C’est moi où on a un maire légèrement, disons, incompétent?

Le plus gros contrat de l’histoire de la Ville donné dans des circonstances douteuses et complètement dénaturé en cours de route? Il n’en savait rien.

Le numéro deux de son administration, le président du comité exécutif en personne, qui se promène sur le yacht de l’homme d’affaires à qui le plus gros contrat de la ville a été donné… et qui finit six mois plus tard au sein de l’administration d’une de ses compagnies affiliées. Le maire là-dedans? Aussi scandalisé que les citoyens qui l’ont appris! Il n’en savait rien.

Ou plutôt, et pardonnez le cynisme, il n’en «savait rien». Grosse différence. Parce qu’en ce qui me concerne, de deux choses l’une : ou bien il n’en savait réellement rien et on a un maire aveugle, sourd et sot par-dessus le marché (il a fallu l’acculer au pied du mur pour qu’il reconnaisse qu’il y avait une mauvaise odeur dans cette histoire), ou bien il le savais très bien mais n’a rien fait.

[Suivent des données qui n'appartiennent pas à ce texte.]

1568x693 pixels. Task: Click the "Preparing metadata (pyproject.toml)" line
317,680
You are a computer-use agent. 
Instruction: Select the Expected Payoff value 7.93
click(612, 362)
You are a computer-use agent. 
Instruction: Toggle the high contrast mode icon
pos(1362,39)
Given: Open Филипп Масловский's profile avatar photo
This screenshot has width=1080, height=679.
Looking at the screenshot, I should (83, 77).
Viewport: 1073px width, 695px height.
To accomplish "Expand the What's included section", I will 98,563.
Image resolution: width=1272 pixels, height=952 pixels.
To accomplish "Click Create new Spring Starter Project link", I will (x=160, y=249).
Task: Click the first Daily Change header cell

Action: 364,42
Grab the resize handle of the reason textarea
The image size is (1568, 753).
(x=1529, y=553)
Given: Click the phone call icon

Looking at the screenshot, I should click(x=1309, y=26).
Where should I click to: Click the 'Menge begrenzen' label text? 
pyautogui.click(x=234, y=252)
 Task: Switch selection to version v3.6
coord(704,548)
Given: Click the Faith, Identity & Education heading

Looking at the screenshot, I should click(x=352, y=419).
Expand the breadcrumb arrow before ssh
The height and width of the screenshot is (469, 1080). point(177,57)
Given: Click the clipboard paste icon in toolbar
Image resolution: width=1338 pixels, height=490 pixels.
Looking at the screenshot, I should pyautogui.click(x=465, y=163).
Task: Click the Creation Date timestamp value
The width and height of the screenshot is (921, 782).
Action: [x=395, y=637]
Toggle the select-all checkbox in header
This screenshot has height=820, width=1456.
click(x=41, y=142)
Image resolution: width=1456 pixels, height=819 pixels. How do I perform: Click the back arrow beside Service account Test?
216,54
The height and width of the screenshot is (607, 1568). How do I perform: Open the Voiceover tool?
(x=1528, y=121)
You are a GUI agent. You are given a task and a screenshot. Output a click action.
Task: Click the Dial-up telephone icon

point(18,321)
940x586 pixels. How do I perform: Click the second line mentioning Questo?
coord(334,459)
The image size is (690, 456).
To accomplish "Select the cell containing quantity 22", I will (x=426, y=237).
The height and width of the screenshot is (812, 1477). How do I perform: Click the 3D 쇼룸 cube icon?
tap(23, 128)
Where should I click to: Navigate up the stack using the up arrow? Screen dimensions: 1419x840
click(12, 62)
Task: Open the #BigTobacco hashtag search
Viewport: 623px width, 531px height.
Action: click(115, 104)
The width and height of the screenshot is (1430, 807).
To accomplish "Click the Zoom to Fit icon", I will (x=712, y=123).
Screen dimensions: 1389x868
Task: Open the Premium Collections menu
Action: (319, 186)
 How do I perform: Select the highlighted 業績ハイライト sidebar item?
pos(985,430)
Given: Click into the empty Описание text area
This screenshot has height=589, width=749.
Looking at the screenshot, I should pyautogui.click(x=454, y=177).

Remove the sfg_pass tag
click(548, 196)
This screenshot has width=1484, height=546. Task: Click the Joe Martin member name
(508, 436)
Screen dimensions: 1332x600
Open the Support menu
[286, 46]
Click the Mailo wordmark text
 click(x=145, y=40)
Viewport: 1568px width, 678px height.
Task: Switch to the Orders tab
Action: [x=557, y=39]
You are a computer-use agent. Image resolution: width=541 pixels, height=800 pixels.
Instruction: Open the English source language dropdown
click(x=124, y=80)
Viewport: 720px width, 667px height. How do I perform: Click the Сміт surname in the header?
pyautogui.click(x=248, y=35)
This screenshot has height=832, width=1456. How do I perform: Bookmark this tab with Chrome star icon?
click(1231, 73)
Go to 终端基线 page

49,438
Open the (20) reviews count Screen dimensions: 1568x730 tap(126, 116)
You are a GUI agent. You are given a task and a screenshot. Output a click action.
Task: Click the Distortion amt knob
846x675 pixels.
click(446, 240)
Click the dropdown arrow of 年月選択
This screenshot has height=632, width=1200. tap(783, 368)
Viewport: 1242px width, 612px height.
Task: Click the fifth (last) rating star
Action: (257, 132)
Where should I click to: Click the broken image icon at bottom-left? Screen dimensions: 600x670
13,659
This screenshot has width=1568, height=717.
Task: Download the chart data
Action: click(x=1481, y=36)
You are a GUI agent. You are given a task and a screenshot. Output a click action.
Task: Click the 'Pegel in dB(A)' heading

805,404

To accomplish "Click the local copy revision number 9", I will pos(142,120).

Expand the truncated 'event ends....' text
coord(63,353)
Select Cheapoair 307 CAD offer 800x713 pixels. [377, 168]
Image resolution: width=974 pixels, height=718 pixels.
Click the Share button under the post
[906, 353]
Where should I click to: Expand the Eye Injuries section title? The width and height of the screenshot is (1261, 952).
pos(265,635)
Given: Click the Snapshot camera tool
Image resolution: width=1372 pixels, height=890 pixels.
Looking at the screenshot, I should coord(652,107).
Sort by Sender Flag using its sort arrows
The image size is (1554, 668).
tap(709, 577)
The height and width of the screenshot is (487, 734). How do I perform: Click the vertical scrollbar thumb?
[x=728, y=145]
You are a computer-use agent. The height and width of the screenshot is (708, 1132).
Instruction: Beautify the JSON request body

Dans un cas comme dans l’autre, cet homme ne mérite certainement pas un troisième mandat à l’Hôtel de Ville. Vous croirez la version que vous voulez, mais en ce qui me concerne, son administration ne lave pas plus blanc que blanc. Loin de là. J’ai beaucoup de difficulté à croire que le maire soit incapable de voir ce qui se trame dans sa propre admnistration.

Bref, tout ça sent mauvais. Très mauvais. Mais le maire s’en fout parce que de toute façon, qu’il gagne ou qu’il perde ses élections, l’histoire sera morte et enterré le 2 novembre au matin.

C’est plate, mais c’est comme ça. Et après ça, qu’on vienne se demander pourquoi la population est cynique!